The local farmers’ market provided an effective introduction to potential consumers interested in buying from farmers working with nature.

“I set up a stall there and went in with the chickens. The feedback on the birds was great. People tasted the difference and, although the chicken was more expensive, people began to utilise the whole bird and make soup from the carcass.

“This gave me the encouragement to keep going as I knew very little about rearing chickens at the time, other than the few laying hens that we used to keep. Finding a source of information was difficult because, not only were they free range but organic also, and there weren’t too many people to ask.

“With the closure of the abattoir we had been using in Tipperary a few years ago, I had no choice if I wanted to stay in business but to build a small abattoir for the processing of the chickens.”

The abattoir was built three years ago.

Because I knew I had a good product and the demand there was for it, I chose to stay in the market and build an on-farm EU-approved abattoir. I had to invest in an expensive data logger at the time that was necessary to get a licence and I had to source a unit in the UK, as there was nothing available to buy off the shelf.

Another obstacle was sourcing labour and training staff to get certificates of competencies to handle birds correctly and to get employees with some level of experience in poultry husbandry.

With few others rearing poultry organically, accessing information has been difficult, said Mary, who is assisted in the business of farming with nature by her sisters Ger and Helen. Her husband David assists by doing some deliveries.

Growing the business as the demand grew for the product also posed the challenge of borrowing money; not only to invest in the abattoir but to invest also in mobile sheds that were more suitable for organic production.

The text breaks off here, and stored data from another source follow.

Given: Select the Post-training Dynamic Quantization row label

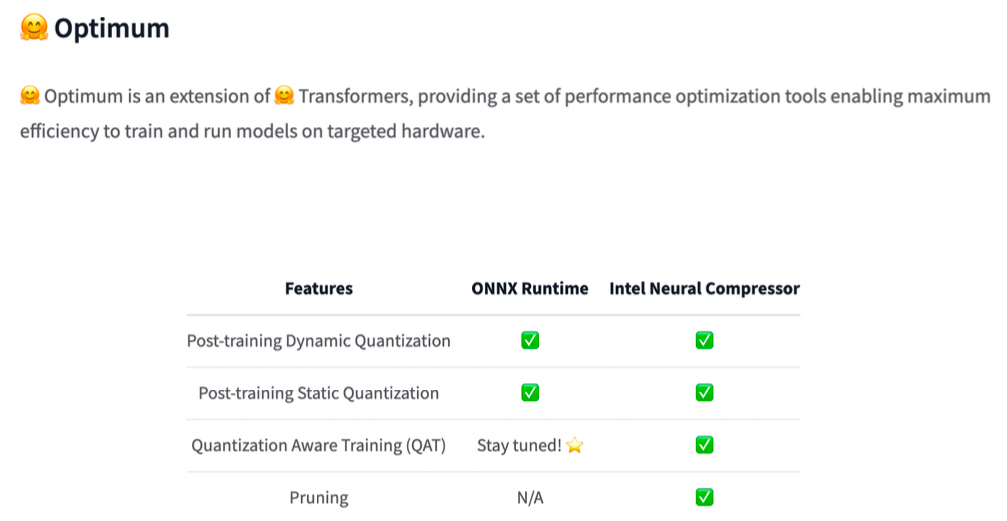Looking at the screenshot, I should pyautogui.click(x=318, y=341).
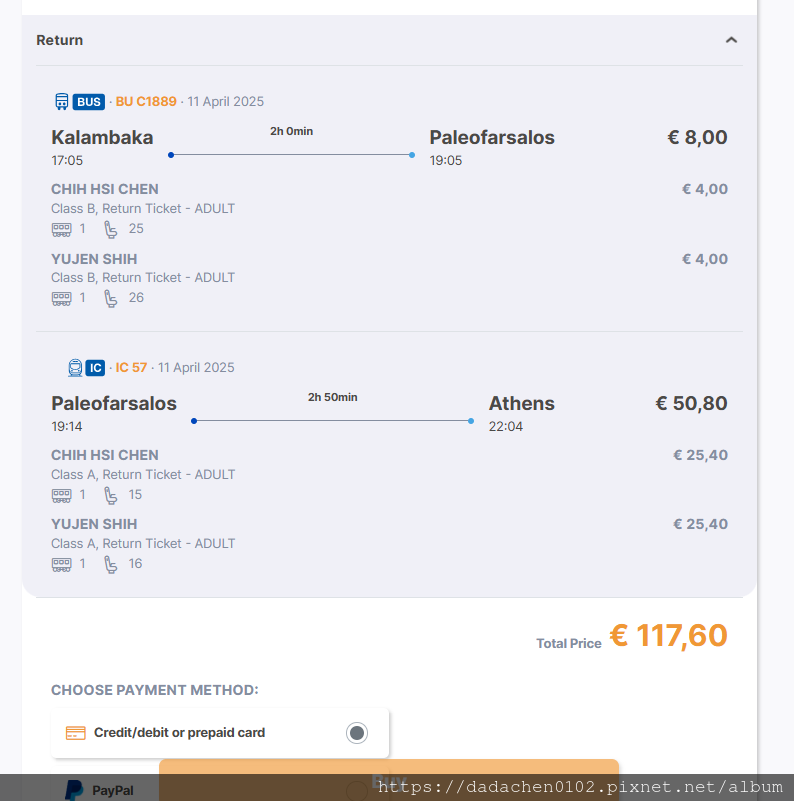The width and height of the screenshot is (794, 801).
Task: Click the Total Price amount € 117,60
Action: [668, 635]
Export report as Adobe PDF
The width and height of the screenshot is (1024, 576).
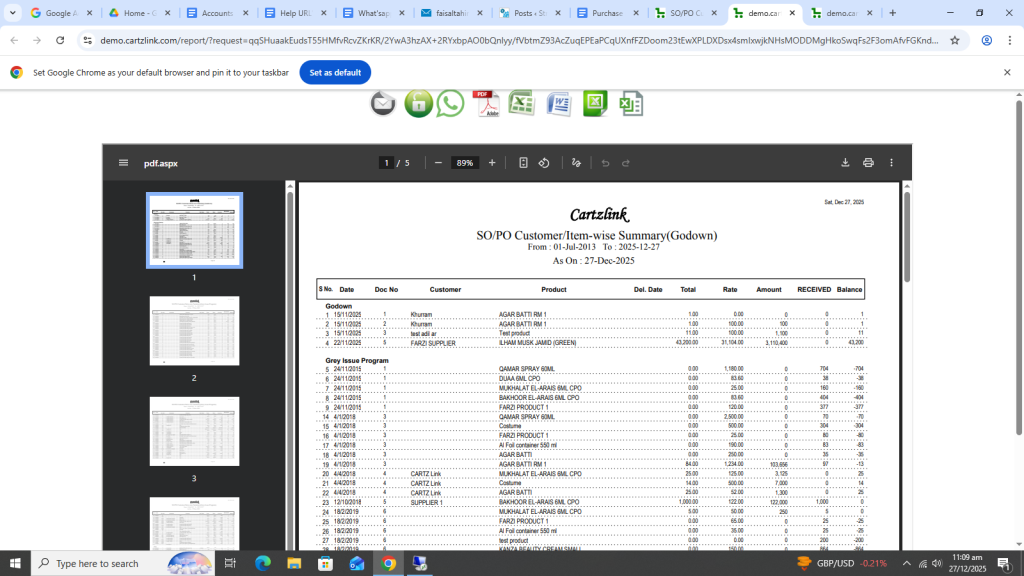(x=486, y=103)
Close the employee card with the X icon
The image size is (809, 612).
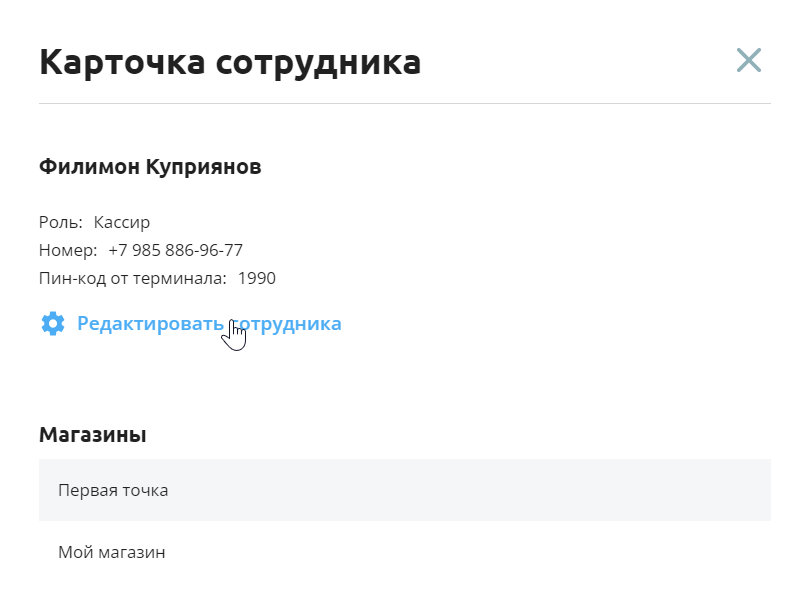click(749, 60)
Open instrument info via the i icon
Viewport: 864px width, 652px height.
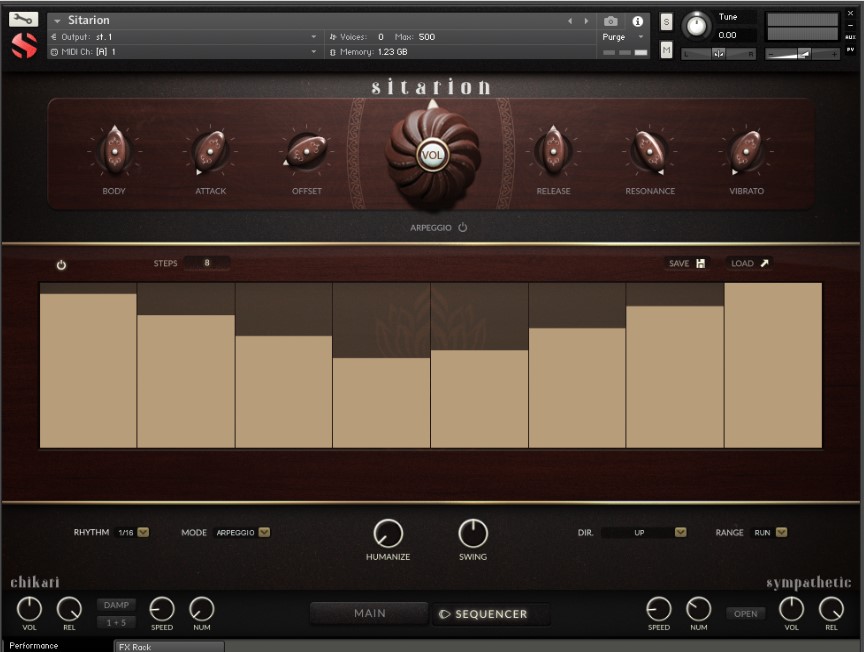pos(637,20)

“Having mobile sheds, although difficult in the wet year that we have had, gives us the ability to provide the birds with various different grasses, weeds and herbs on fresh pasture. This helps prevent a build up of diseases that could occur from letting chickens graze the same area over a long period of time,” Mary said.

The areas where the chickens graze are then tilled and are well fertilised from the litter from the chickens and sown either with oats or wheat.

Ongoing challenges include the sourcing of organic feed and price hikes due to the bad harvest, as well as the increase in the price of straw, Mary said.

The Regans currently supply all the organic supermarkets including:

  • SuperValu, Mount Merrion and Deansgrange, Dublin;
  • Nolans, Clontarf;
  • Donnybrook Fair, Dublin;
  • Pettitts SuperValu, Wexford and Gorey;
  • Whelan’s Butchers, Kilmacanogue, Cornellscourt, Rathcoole and Rathmines;
  • The Ballymaloe Shop and Cookery School;
  • Osbornes Butchers, Blarney;
  • Tormey Butchers, Galway;
  • The Foodstore, Claremorris;
  • Ryans Hotel Cong, Mayo;
  • Ardkeen Quality Food Store, Waterford;
  • Ronan’s Full & Plenty Farm Shop, New Ross;
  • John Synnott Butcher’s, Newtownmountkennedy;
  • Farrelly’s of Delgany, Wicklow; and
  • Cavistons Food Emporium, Glasthule.

They also supply Probus Deli Cafe; Tinakilly House, Wicklow; The Farm Restaurant; and the Brooklodge Hotel, Aughrim.

The Regan organic farm showcases its practices of farming with nature on the food trail organised by Taste Wexford in collaboration with Lorraine O’Dwyer of Gallivanting Tours.

“Our plans for the future are to develop the pigs and have them available for sale on line. We want to do our own organic liver pate.

“We also plan to have a shop on the farm where people can buy our produce and other local organic produce so that people can stock up on items if they make a journey to get to us,” said Mary.